**JOB 1:**
Reproduce the rows, from the one containing "Click the speech-bubble" down through the final row, and switch each "GUI agent" to "interface agent" while leaving everything else unchanged.
**JOB 2:**
Resume the page on principal component analysis, carrying it on after its final sentence.

**PAGE:**
Principal Component Analysis - An Introduction with R Implementation

Introduction

Statistical Modeling is a very popular term nowadays. The main task of any type of mathematical modeling is to describe a variable of interest in terms of some other related variables. More specifically, to establish a functional relationship among the variables with proper mathematical justification. The variable which has to be described is called target or response variable and the variable(s) through which the target variable is described is(are) called predictor variable(s). A mathematical model can be expressed follows,

\[ y = f(x) + error \]

where \(f(x)\) can be any function of the predictor \(x\) or of the set of predictors \(\mathbf{x} = (x_1, x_2, \ldots, x_p)'\). Some common functions are,

\(f(x_1, x_2, \ldots, x_p) = \beta_0 + \sum_{i=1}^p \beta_i x_i\)
\(f(x_1, x_2, \ldots, x_p) = \frac{1}{1 + e^{-\beta_0 - \sum_{i=1}^p \beta_i x_i}}\)

etc.

It is very common to think that predictive power of a model increases as we include more and more predictors in the model. But it has a downside as well. It makes the model uninterpretable. Not only that, including large number of predictors in the model increases the chance for some of the predictors to be correlated i.e. they don’t provide additional information about the target variable. It is known as multicollinearity problem. So, using too many predictors can be cumbersome for modeling, this is called curse of dimensionality.

This post is on a very popular dimension reduction technique, known as Principal Component Ananlysis. I will describe the underlying mathematics as well as the step-by-step implementation procedures in R.

What is Principal Component Analysis (PCA) ?

If you are familiar with linear algebra, especially the linear transformation part, then it will be a bit easier to understand the whole matter. But it is not mandatory.

Let me show you first an example. Suppose, we have marks of 200 students both in English and Mathematics. The simple sactter plot for the marks is given below:

Now, the question is which subject should be the better discriminating factor in case of comparing among the students? You probably answer English, as variation along the axis English is higher than that of axis Mathematics. In data analysis, sometimes the most important task is to find the axis along which the data has larger variation.

Now, what about the case if the scatter plot looks like the one given below,

Surely, the larger variation of the data is along a slanted line with some positive slope, say

\[ Maths = \beta \times English \]

which is actually a linear combibation of the two axes with coefficients 1 and \(-\beta\). So, the larger variation of the data is along a new axis (if we rotate the original coordinate system) which a is a linear combination of existing axes.

So, for choosing the discriminating factor, it is enough to consider only a single variable (for the first case) or an appropriate linear combination of the two variables. Hence the dimension reduces from two to one.

Item position entries:
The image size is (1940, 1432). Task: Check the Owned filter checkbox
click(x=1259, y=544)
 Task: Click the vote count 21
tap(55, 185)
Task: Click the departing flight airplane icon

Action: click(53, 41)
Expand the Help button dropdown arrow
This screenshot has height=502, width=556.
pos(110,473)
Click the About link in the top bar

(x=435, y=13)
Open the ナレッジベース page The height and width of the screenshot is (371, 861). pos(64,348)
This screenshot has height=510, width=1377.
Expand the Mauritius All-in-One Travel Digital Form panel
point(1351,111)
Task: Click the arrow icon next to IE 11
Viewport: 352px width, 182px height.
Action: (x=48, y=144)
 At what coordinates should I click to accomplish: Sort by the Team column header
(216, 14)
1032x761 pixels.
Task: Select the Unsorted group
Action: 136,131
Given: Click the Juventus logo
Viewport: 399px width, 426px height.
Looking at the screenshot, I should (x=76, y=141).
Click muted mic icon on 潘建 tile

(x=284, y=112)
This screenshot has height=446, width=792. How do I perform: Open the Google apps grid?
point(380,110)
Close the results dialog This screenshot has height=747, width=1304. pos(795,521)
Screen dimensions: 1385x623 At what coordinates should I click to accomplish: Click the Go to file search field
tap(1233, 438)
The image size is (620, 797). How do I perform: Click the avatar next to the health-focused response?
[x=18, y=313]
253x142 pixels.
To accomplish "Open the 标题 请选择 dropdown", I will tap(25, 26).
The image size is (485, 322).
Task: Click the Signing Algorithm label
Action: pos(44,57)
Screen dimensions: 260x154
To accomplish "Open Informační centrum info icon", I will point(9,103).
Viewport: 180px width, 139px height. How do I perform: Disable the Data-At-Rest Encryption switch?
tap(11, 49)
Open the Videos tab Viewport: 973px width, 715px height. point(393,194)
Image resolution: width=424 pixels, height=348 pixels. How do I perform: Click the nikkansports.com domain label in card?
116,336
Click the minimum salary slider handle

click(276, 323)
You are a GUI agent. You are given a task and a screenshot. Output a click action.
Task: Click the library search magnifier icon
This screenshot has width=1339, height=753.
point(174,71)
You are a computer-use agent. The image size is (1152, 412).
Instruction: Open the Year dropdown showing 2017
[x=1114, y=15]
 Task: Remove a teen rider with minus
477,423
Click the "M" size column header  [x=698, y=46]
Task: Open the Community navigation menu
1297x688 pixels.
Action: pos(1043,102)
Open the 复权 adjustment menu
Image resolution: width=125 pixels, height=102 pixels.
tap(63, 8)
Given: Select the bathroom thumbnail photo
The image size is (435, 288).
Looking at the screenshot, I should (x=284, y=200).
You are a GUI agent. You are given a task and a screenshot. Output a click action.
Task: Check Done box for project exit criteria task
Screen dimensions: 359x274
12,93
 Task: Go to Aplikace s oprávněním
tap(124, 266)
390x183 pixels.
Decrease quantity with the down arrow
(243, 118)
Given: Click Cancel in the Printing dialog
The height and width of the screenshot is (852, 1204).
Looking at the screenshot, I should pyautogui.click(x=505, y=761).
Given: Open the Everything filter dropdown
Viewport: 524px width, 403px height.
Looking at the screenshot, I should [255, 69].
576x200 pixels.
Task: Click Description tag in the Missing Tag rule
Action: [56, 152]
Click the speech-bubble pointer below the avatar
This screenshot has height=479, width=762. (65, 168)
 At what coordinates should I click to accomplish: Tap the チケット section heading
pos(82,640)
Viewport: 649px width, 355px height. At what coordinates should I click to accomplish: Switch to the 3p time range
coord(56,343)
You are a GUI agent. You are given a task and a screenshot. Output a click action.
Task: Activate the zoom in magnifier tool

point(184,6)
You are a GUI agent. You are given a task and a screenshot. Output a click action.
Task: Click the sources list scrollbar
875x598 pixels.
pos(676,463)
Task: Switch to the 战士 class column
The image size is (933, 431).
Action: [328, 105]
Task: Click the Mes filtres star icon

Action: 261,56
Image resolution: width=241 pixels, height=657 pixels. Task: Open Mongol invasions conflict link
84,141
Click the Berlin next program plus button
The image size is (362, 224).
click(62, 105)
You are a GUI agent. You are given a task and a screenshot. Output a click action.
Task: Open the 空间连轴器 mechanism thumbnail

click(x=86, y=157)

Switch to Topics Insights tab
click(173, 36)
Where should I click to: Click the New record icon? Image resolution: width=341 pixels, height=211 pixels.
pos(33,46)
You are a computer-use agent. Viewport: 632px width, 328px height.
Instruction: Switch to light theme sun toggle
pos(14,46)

**EXERCISE RESULT 1:**
Click the speech-bubble pointer below the avatar
This screenshot has height=479, width=762. (65, 168)
 At what coordinates should I click to accomplish: Tap the チケット section heading
pos(82,640)
Viewport: 649px width, 355px height. At what coordinates should I click to accomplish: Switch to the 3p time range
coord(56,343)
You are a interface agent. You are given a task and a screenshot. Output a click action.
Task: Activate the zoom in magnifier tool

point(184,6)
You are a interface agent. You are given a task and a screenshot. Output a click action.
Task: Click the sources list scrollbar
875x598 pixels.
pos(676,463)
Task: Switch to the 战士 class column
The image size is (933, 431).
Action: [328, 105]
Task: Click the Mes filtres star icon

Action: 261,56
Image resolution: width=241 pixels, height=657 pixels. Task: Open Mongol invasions conflict link
84,141
Click the Berlin next program plus button
The image size is (362, 224).
click(62, 105)
You are a interface agent. You are given a task and a screenshot. Output a click action.
Task: Open the 空间连轴器 mechanism thumbnail

click(x=86, y=157)

Switch to Topics Insights tab
click(173, 36)
Where should I click to: Click the New record icon? Image resolution: width=341 pixels, height=211 pixels.
pos(33,46)
You are a computer-use agent. Viewport: 632px width, 328px height.
Instruction: Switch to light theme sun toggle
pos(14,46)

**EXERCISE RESULT 2:**
PCA tries to identify the axes along which the data varies largely just by rotating the original coordinate system or equivalently taking linear combinations of the original axes.

In case of two dimensional data it is pretty easier to plot the scatter diagram and identify the axis in which variation is largest, but real life data comes with more dimensions, in that case it is not possible to understant all these things graphically rather we have to use some metrics to identify it.

The Excellent mathematics behind PCA

According the last section, PCA’s are the linear combinations of the original axes. Now the task is to compute the coefficients of the linear combinations.

Suppose, initially in your model there are \(p\) predictors, like \(X_1, \ldots, X_p\), each with \(n\) records. So, the data matrix looks like below:

\[ \mathbf{D} = \begin{pmatrix} x_{11} & x_{12} & \ldots & x_{1p}\\ x_{21} & x_{22} & \ldots & x_{2p}\\ \vdots & \vdots & \vdots & \vdots\\ x_{n1} & x_{n2} & \ldots & x_{np}\\ \end{pmatrix} \]

By using PCA, we’ll generate new data matrix \(D^{\star}\) which also has \(n\) records but \(k (k << p)\) variables. It is to be noted that, in this process actually \(p\) new variables are generated, but PCA helps to identify only \(k\) of them along which the data varies most.

Mathematically, PCA uses the linear transformation like below:

\[ \begin{pmatrix} U_1\\ U_2\\ \vdots\\ U_p \end{pmatrix} = \begin{pmatrix} a_{11} & \ldots & a_{1p}\\ a_{21} & \ldots & a_{2p}\\ \vdots & \vdots & \vdots\\ a_{p1} & \ldots & a_{pp}\\ \end{pmatrix} \begin{pmatrix} X_1\\ X_2\\ \vdots\\ X_p \end{pmatrix} \qquad (1) \]

Assumptions of PCA

Suppose the \(p\) new variables generated in the last step are \(U_1, U_2, \ldots, U_p\) There are two conditions behind it,

The new variables will be uncorrelated (or orthogonal)
Largest variation will be along \(U_1\), second largest variation will be along \(U_2\), third largest variation will be along \(U_3\) and so on.

Derivation of first PCA

First of all, I should mention one thing, I denote the variance-covariance matrix of \(X_1,X_2, \ldots, X_p\) by \(\Sigma\) through out this post.

\[ \Sigma = \begin{pmatrix} \sigma_{11}^2 & \ldots & \sigma_{1p}^2\\ \sigma_{21}^2 & \ldots & \sigma_{2p}^2\\ \vdots & \vdots & \vdots\\ \sigma_{p1}^2 & \ldots & \sigma_{pp}^2\\ \end{pmatrix} \]

where \(\sigma_{ii}, 1 \leq i \leq p\) is the variance of \(X_i\) and \(\sigma_{ij}, 1 \leq i,j \leq p, i \neq j\) is the covariance between \(X_i\) and \(X_j\).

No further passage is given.